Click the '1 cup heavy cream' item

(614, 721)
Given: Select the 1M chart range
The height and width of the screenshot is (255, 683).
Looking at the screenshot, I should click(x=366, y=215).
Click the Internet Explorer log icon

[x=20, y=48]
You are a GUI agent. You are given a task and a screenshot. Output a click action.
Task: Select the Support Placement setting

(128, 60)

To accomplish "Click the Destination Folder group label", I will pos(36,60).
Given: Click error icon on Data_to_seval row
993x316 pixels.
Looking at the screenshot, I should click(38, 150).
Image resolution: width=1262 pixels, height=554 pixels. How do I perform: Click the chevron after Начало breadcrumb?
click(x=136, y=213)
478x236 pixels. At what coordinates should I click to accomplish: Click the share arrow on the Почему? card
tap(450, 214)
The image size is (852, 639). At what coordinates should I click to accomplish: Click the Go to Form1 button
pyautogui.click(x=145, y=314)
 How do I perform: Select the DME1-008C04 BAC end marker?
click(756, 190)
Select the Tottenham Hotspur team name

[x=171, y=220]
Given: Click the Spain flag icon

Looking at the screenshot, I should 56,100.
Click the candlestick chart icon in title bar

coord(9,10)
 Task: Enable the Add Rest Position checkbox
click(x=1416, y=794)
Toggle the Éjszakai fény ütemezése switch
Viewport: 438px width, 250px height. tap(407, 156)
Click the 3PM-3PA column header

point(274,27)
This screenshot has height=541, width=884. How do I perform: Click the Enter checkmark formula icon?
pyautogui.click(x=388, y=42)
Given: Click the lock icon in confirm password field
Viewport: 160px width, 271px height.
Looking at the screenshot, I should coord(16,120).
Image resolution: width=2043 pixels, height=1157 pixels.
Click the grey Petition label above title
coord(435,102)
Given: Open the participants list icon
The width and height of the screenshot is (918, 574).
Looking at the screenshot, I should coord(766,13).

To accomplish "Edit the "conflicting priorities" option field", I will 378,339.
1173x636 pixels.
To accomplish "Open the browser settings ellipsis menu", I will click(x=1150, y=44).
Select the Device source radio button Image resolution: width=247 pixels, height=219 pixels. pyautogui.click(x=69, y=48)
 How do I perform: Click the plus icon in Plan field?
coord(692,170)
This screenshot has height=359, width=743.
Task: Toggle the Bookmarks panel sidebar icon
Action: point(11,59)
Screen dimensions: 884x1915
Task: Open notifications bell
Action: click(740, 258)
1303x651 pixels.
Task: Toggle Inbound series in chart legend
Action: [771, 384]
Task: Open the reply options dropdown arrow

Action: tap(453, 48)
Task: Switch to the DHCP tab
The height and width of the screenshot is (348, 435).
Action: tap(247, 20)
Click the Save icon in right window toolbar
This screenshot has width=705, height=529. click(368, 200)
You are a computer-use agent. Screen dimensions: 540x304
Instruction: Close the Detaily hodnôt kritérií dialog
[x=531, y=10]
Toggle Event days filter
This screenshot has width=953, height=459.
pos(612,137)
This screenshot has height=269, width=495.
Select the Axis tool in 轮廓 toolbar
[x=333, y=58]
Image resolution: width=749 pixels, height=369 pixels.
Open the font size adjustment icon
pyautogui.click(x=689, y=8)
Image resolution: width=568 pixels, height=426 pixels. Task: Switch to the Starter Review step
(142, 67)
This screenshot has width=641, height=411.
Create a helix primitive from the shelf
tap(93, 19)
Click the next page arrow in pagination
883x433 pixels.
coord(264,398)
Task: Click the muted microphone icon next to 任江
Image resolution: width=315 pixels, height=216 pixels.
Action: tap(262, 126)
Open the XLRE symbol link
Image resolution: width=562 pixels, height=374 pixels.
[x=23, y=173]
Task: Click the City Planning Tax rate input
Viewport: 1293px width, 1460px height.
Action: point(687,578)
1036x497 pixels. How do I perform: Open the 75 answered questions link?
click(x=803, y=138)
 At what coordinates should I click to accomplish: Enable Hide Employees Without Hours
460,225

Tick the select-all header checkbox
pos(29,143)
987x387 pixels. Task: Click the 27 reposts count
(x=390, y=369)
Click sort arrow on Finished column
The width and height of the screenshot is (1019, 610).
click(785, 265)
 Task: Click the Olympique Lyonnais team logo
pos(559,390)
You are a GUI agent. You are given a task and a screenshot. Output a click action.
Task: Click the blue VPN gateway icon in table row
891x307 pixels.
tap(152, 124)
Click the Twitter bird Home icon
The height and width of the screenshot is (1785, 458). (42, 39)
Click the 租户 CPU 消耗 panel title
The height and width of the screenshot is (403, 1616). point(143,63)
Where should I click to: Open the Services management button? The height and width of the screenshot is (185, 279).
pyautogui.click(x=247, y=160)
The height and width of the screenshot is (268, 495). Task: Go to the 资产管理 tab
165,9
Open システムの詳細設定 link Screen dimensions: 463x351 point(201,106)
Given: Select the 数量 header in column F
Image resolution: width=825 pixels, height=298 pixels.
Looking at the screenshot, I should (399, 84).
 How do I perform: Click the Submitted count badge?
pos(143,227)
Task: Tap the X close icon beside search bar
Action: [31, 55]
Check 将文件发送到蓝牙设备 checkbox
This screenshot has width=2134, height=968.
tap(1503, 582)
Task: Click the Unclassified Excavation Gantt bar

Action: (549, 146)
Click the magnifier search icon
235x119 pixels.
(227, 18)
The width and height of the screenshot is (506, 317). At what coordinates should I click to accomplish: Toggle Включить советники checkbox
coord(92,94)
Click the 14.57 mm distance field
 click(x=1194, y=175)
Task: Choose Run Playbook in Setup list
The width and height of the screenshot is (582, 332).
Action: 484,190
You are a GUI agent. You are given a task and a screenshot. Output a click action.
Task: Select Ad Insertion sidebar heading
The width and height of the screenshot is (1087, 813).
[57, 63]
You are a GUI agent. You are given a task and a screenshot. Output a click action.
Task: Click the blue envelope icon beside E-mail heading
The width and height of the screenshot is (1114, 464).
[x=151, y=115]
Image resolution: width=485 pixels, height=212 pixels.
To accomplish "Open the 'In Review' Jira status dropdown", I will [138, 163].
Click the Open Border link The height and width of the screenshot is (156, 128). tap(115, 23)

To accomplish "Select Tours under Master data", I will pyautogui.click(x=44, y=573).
━━━━━━━━
## WHAT THIS TASK INVOLVES
Reproduce the full listing word for word.

## RESULT OF THE TASK
Click the '1 cup heavy cream' item

(614, 721)
Given: Select the 1M chart range
The height and width of the screenshot is (255, 683).
Looking at the screenshot, I should click(x=366, y=215).
Click the Internet Explorer log icon

[x=20, y=48]
You are a GUI agent. You are given a task and a screenshot. Output a click action.
Task: Select the Support Placement setting

(128, 60)

To accomplish "Click the Destination Folder group label", I will pos(36,60).
Given: Click error icon on Data_to_seval row
993x316 pixels.
Looking at the screenshot, I should click(38, 150).
Image resolution: width=1262 pixels, height=554 pixels. How do I perform: Click the chevron after Начало breadcrumb?
click(x=136, y=213)
478x236 pixels. At what coordinates should I click to accomplish: Click the share arrow on the Почему? card
tap(450, 214)
The image size is (852, 639). At what coordinates should I click to accomplish: Click the Go to Form1 button
pyautogui.click(x=145, y=314)
 How do I perform: Select the DME1-008C04 BAC end marker?
click(756, 190)
Select the Tottenham Hotspur team name

[x=171, y=220]
Given: Click the Spain flag icon

Looking at the screenshot, I should 56,100.
Click the candlestick chart icon in title bar

coord(9,10)
 Task: Enable the Add Rest Position checkbox
click(x=1416, y=794)
Toggle the Éjszakai fény ütemezése switch
Viewport: 438px width, 250px height. tap(407, 156)
Click the 3PM-3PA column header

point(274,27)
This screenshot has height=541, width=884. How do I perform: Click the Enter checkmark formula icon?
pyautogui.click(x=388, y=42)
Given: Click the lock icon in confirm password field
Viewport: 160px width, 271px height.
Looking at the screenshot, I should coord(16,120).
Image resolution: width=2043 pixels, height=1157 pixels.
Click the grey Petition label above title
coord(435,102)
Given: Open the participants list icon
The width and height of the screenshot is (918, 574).
Looking at the screenshot, I should coord(766,13).

To accomplish "Edit the "conflicting priorities" option field", I will 378,339.
1173x636 pixels.
To accomplish "Open the browser settings ellipsis menu", I will click(x=1150, y=44).
Select the Device source radio button Image resolution: width=247 pixels, height=219 pixels. pyautogui.click(x=69, y=48)
 How do I perform: Click the plus icon in Plan field?
coord(692,170)
This screenshot has height=359, width=743.
Task: Toggle the Bookmarks panel sidebar icon
Action: point(11,59)
Screen dimensions: 884x1915
Task: Open notifications bell
Action: click(740, 258)
1303x651 pixels.
Task: Toggle Inbound series in chart legend
Action: [771, 384]
Task: Open the reply options dropdown arrow

Action: tap(453, 48)
Task: Switch to the DHCP tab
The height and width of the screenshot is (348, 435).
Action: tap(247, 20)
Click the Save icon in right window toolbar
This screenshot has width=705, height=529. click(368, 200)
You are a computer-use agent. Screen dimensions: 540x304
Instruction: Close the Detaily hodnôt kritérií dialog
[x=531, y=10]
Toggle Event days filter
This screenshot has width=953, height=459.
pos(612,137)
This screenshot has height=269, width=495.
Select the Axis tool in 轮廓 toolbar
[x=333, y=58]
Image resolution: width=749 pixels, height=369 pixels.
Open the font size adjustment icon
pyautogui.click(x=689, y=8)
Image resolution: width=568 pixels, height=426 pixels. Task: Switch to the Starter Review step
(142, 67)
This screenshot has width=641, height=411.
Create a helix primitive from the shelf
tap(93, 19)
Click the next page arrow in pagination
883x433 pixels.
coord(264,398)
Task: Click the muted microphone icon next to 任江
Image resolution: width=315 pixels, height=216 pixels.
Action: tap(262, 126)
Open the XLRE symbol link
Image resolution: width=562 pixels, height=374 pixels.
[x=23, y=173]
Task: Click the City Planning Tax rate input
Viewport: 1293px width, 1460px height.
Action: point(687,578)
1036x497 pixels. How do I perform: Open the 75 answered questions link?
click(x=803, y=138)
 At what coordinates should I click to accomplish: Enable Hide Employees Without Hours
460,225

Tick the select-all header checkbox
pos(29,143)
987x387 pixels. Task: Click the 27 reposts count
(x=390, y=369)
Click sort arrow on Finished column
The width and height of the screenshot is (1019, 610).
click(785, 265)
 Task: Click the Olympique Lyonnais team logo
pos(559,390)
You are a GUI agent. You are given a task and a screenshot. Output a click action.
Task: Click the blue VPN gateway icon in table row
891x307 pixels.
tap(152, 124)
Click the Twitter bird Home icon
The height and width of the screenshot is (1785, 458). (42, 39)
Click the 租户 CPU 消耗 panel title
The height and width of the screenshot is (403, 1616). point(143,63)
Where should I click to: Open the Services management button? The height and width of the screenshot is (185, 279).
pyautogui.click(x=247, y=160)
The height and width of the screenshot is (268, 495). Task: Go to the 资产管理 tab
165,9
Open システムの詳細設定 link Screen dimensions: 463x351 point(201,106)
Given: Select the 数量 header in column F
Image resolution: width=825 pixels, height=298 pixels.
Looking at the screenshot, I should (399, 84).
 How do I perform: Click the Submitted count badge?
pos(143,227)
Task: Tap the X close icon beside search bar
Action: [31, 55]
Check 将文件发送到蓝牙设备 checkbox
This screenshot has width=2134, height=968.
tap(1503, 582)
Task: Click the Unclassified Excavation Gantt bar

Action: (549, 146)
Click the magnifier search icon
235x119 pixels.
(227, 18)
The width and height of the screenshot is (506, 317). At what coordinates should I click to accomplish: Toggle Включить советники checkbox
coord(92,94)
Click the 14.57 mm distance field
 click(x=1194, y=175)
Task: Choose Run Playbook in Setup list
The width and height of the screenshot is (582, 332).
Action: 484,190
You are a GUI agent. You are given a task and a screenshot. Output a click action.
Task: Select Ad Insertion sidebar heading
The width and height of the screenshot is (1087, 813).
[57, 63]
You are a GUI agent. You are given a task and a screenshot. Output a click action.
Task: Click the blue envelope icon beside E-mail heading
The width and height of the screenshot is (1114, 464).
[x=151, y=115]
Image resolution: width=485 pixels, height=212 pixels.
To accomplish "Open the 'In Review' Jira status dropdown", I will [138, 163].
Click the Open Border link The height and width of the screenshot is (156, 128). tap(115, 23)

To accomplish "Select Tours under Master data", I will pyautogui.click(x=44, y=573).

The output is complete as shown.